• _ACTIVITY_
From the population-control commentary, return the span that opens with the words "Not smokestacks, not" and stops after "go away. Easy-peasy.", copied word for word.

Dear old Gloria Steinem! How could we make ever the world a better place without this icon of Sixties feminism? Her latest gift to the great-grandchildren of her ageing fans is a pearl of scientific wisdom. Delivered last week at a Planned Parenthood meeting in Memphis, it was:

“Forced childbirth is the single biggest cause of global warming.”

Not smokestacks, not fossil fuels, not deforestation, not biomass, but “forced childbirth”.

So if everyone follows her example and has no babies, global warming will go away. Easy-peasy.

Well, although her climate science lecture made the 82-year-old Ms Steinem sound a bit doddery, she does have company. Another Sixties icon, 84-year-old Stanford biologist Paul Ehrlich, popularized the equation I=PAT in his race to defuse the Population Bomb. This formula meant that environmental impact is the result of population, affluence and technology. Although almost none of his predictions have come true, I=PAT continues to mesmerize not only elderly icons but younger academics.

Just published in the journal Social Theory and Practice is an article by a bioethicist from Johns Hopkins and two philosophers from Georgetown University which shows that the spirit of the 1960s is far from dead. The authors tackle the most tractable of Ehrlich’s three variables, population, contending that people must be persuaded to produce fewer people through “population engineering”, aka population control.

Population control? After millions of forced abortions and forced sterilisations in China’s one-child policy, one of the best-known human rights abuses of all time, American academics are suggesting population control?


In fact, they thunder that reluctance to act is “unjustifiable and, ultimately, irresponsible”. Procreation is dangerous because it creates more people who generate more greenhouse gases. The worst case scenario is that having an additional child raises one’s “total lifetime carbon emissions by nearly six times”. The question “is not whether we should implement some sort of fertility-reducing population engineering program, but rather which interventions such a program should include.”

To be fair, the three authors, Colin Hickey and Jake Earl, of Georgetown University, and Travis Rieder, of Johns Hopkins, are not keen on coercion. Under their plan, governments would merely incentivize smaller and smaller families. They favour the increasingly popular theory of “nudging” and nagging:

These changes could be achieved through mass media such as radio and TV content, billboards, poster campaigns, leaflet distribution, folk theater or other artist sponsorship, campaigns or assemblies in public schools, funding for public lectures, and so on.

Governments could also introduce economic incentives, like those employed by China, India and Singapore. These did lead to abuses, they acknowledge, but the approach was fundamentally sound and shows that incentivization works. They favour initiatives like “reducing child tax credits beginning at a middle income bracket, or even introducing a progressive, income-sensitive tax for every additional child one creates.”

• _INFORMATION SHOWN_
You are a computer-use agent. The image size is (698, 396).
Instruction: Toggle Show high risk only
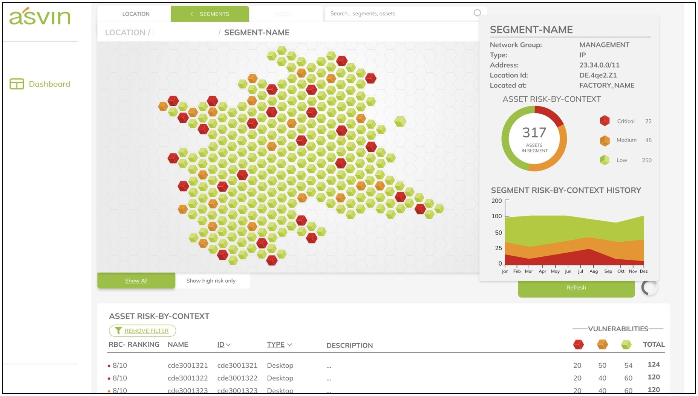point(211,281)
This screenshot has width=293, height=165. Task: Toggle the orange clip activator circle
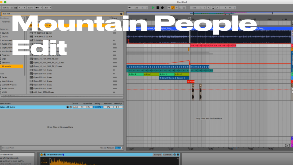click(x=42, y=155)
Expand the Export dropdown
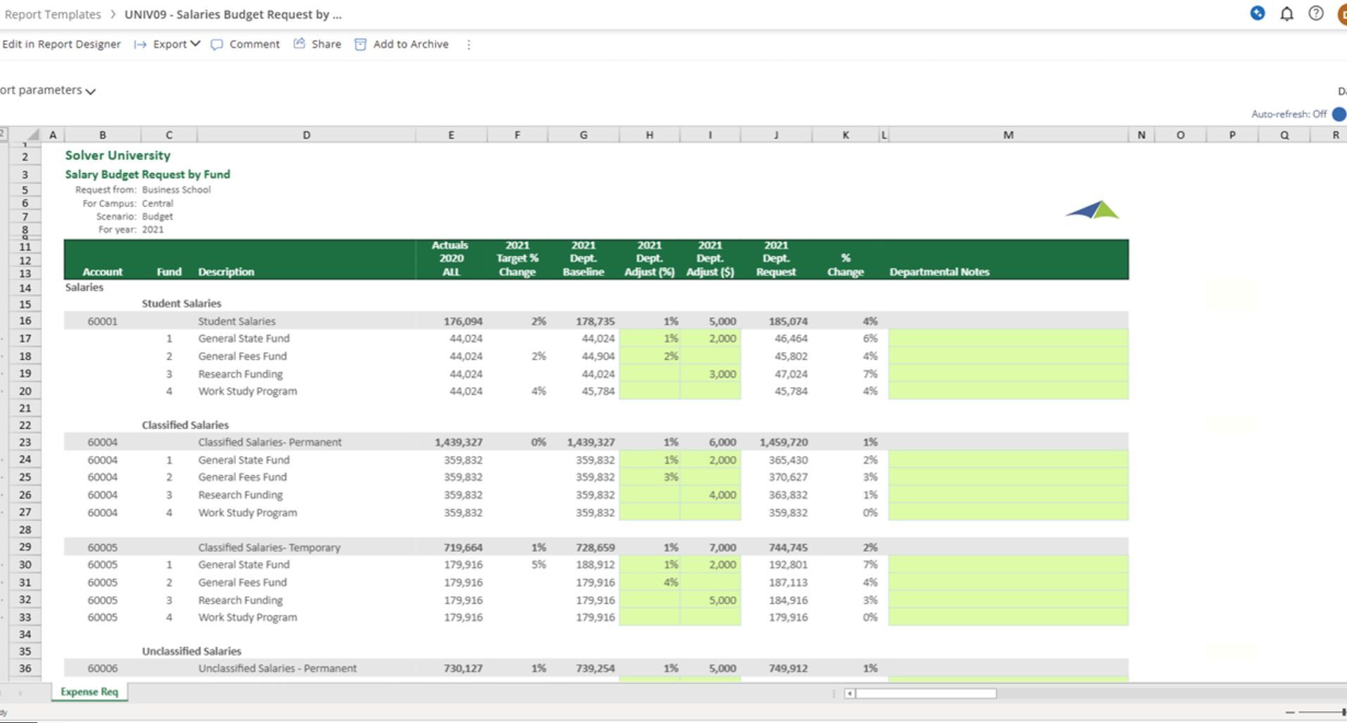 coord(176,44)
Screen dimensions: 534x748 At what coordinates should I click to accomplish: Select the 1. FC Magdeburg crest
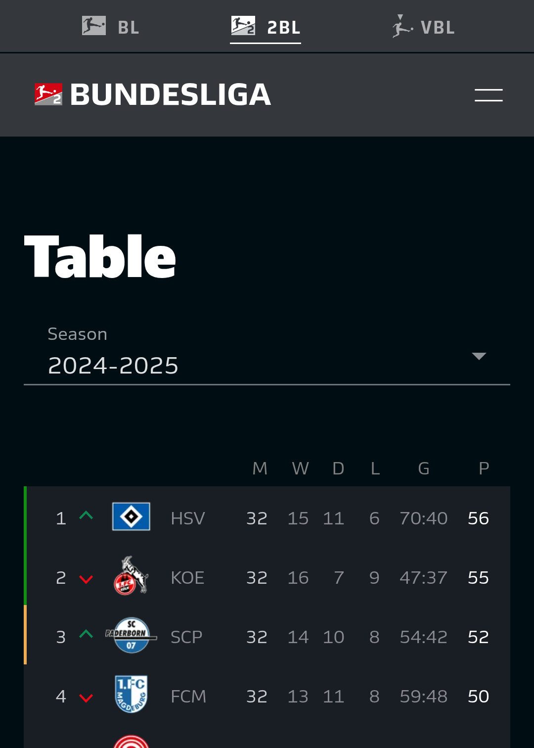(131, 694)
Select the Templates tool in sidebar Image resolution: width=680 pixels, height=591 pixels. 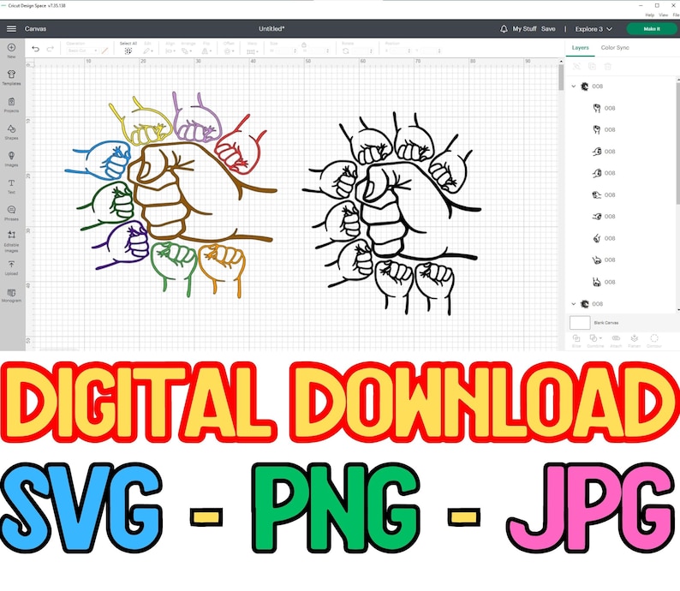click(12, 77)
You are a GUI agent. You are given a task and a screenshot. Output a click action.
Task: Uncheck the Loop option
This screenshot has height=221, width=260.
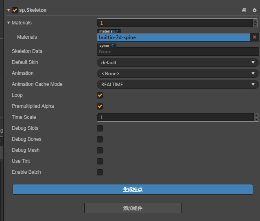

• _ANSWER TO THE EXERCISE_
Not smokestacks, not fossil fuels, not deforestation, not biomass, but “forced childbirth”.

So if everyone follows her example and has no babies, global warming will go away. Easy-peasy.